At this point, try to run..

 

2. Modifying the Application Structure

Recall that in the previous architecture, we added a fallback to the ProductServiceProxy. So if a call made by this proxy fails to get through, then it falls back to the ProductServerComponent which then routes through the ProductAlternateServiceProxy.

In the new design, we would remove the fallback from the ProductServiceProxy. The fallback would now be handled by the Component class. For each method in the component, there’s a fallback method. The normal method uses the ProductServiceProxy to connect to the Product Server 1 while the second(fallback) method uses the ProductAlternateServiceProxy to connect to Product Server 2.
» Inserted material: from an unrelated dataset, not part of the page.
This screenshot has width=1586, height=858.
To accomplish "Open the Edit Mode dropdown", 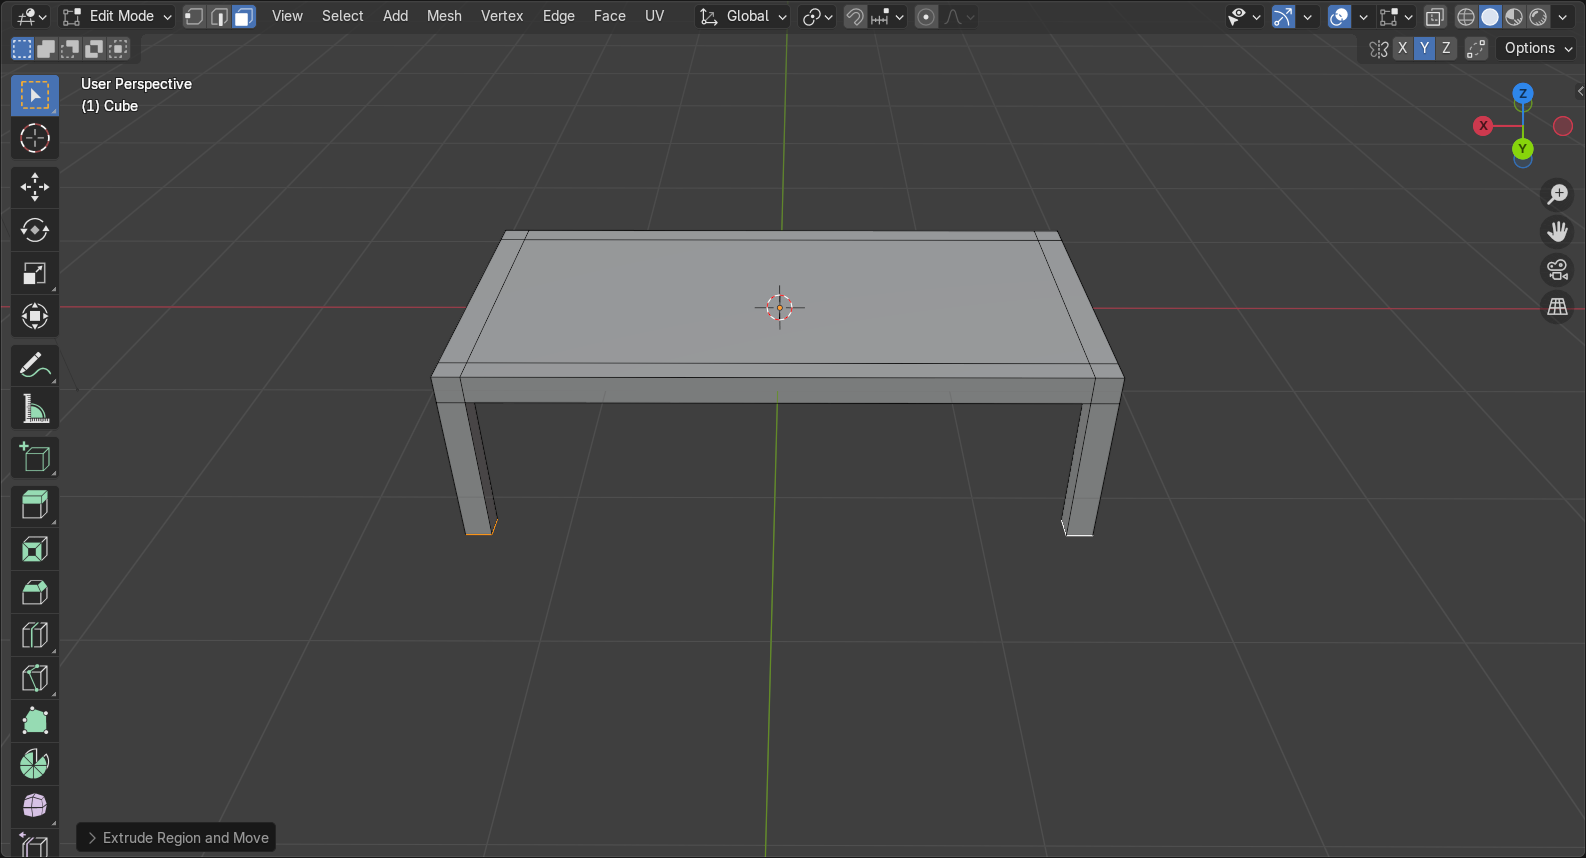I will click(x=117, y=16).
So you will annotate the methods with the @HystrixCommand annotation. This annotation takes a parameter, fallback which has a value of the matching fallback method (which doesn’t need to be annotated).

Therefore the content of the the component class would now be as shown below:

@Override
@HystrixCommand(fallbackMethod = "getAllTheProducts")
public List<Product> getAllProducts() {
    return productServiceProxy.getAllProducts();
}

@Override
@HystrixCommand(fallbackMethod = "getTheProduct")
public Product getProduct(String productId) {
    return productServiceProxy.getProduct(productId);
}

public List<Product> getAllTheProducts() {
    logger.info("Delegating to another Server...");
    return productAlternateServiceProxy.getAllProducts();
}

public Product getTheProduct(String productId) {
    logger.info("Delegating to another server...");
    return productAlternateServiceProxy.getProduct(productId);
}

 

Of course, you need to wire the proxies into this class. This is already know how to do: just declare two private variables of the two proxies, then create the constructor with the parameters.

 

3. Changes to the ProductRestController

In the previous ProductWeb, the controller makes calls using the ProductServiceProxy. In this modification, the controller interactions would now be through the ProductServerComponent.
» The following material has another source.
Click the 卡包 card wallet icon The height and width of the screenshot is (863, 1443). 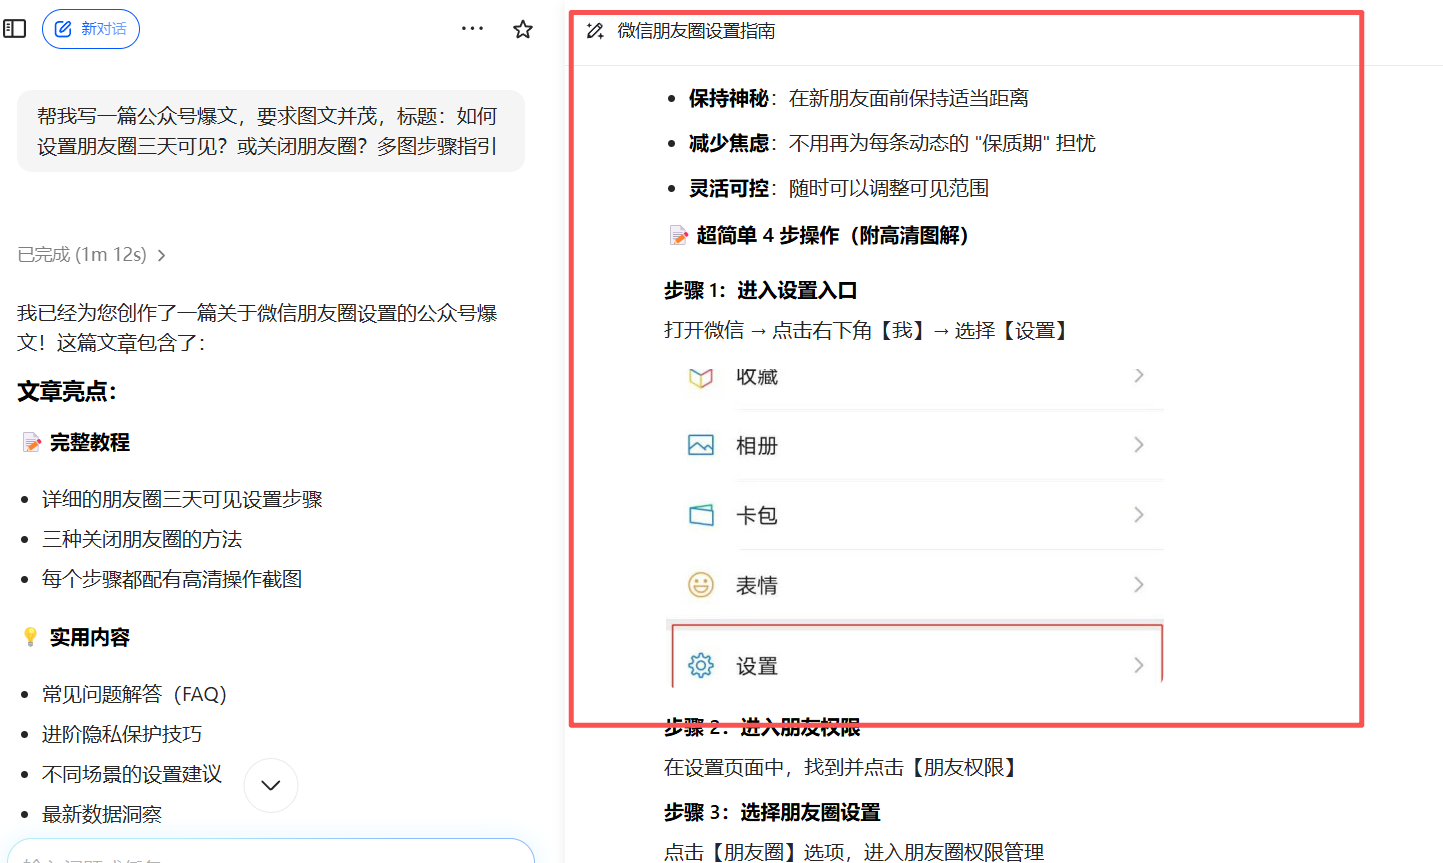tap(701, 514)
This is shown below, after you’ve wired in the ProductServerComponent

@Override
@GetMapping("/products")
public List<Product> getAllProducts() {

    return productServerComponent.getAllProducts();
}

@Override
@GetMapping("/products/{productId}")
public Product getProduct(@PathVariable("productId") String productId) {
    return productServerComponent.getProduct(productId);
}

 

4. Add Some Configuration

Finally, add the following configuration to the application.properties file. Fairly the same as previously, but notice the last line with exposes the the endpoints. Actually the particular endpoint we want to expose it hystrix.stream.

server.port=8091
feign.hystrix.enabled=true
hystrix.command.default.execution.isolation.thread.timeoutInMilliseconds=6000
spring.main.allow-bean-definition-overriding=true
spring.application.name=ProductWeb2

management.endpoints.web.exposure.include=*
#or
#management.endpoints.web.exposure.include=hystrix.stream

 

5. On to some testing!

To do the testing, fire up all the applications.
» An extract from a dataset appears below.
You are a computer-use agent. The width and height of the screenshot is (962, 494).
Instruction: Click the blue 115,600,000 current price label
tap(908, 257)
Visit http://localhost:8090/hystrix

You will see the Hystrix Dashboard as shown below:

 

Hystrix Dashbaord
Hystrix Dashbaord

 

In the field at the lower part under Hystrix Dashboard, enter the stream url

http://localhost:8091/actuator/hystrix.stream

In the second field, enter the text Product Web

Then click on “Monitor Stream”. The stream dashboard monitoring screen  is displayed as shown below:

 

Hystrix Stream Dashaboard
Hystrix Stream Dashaboard

 

Now go and bring down the Product Server and come back to check the stream output.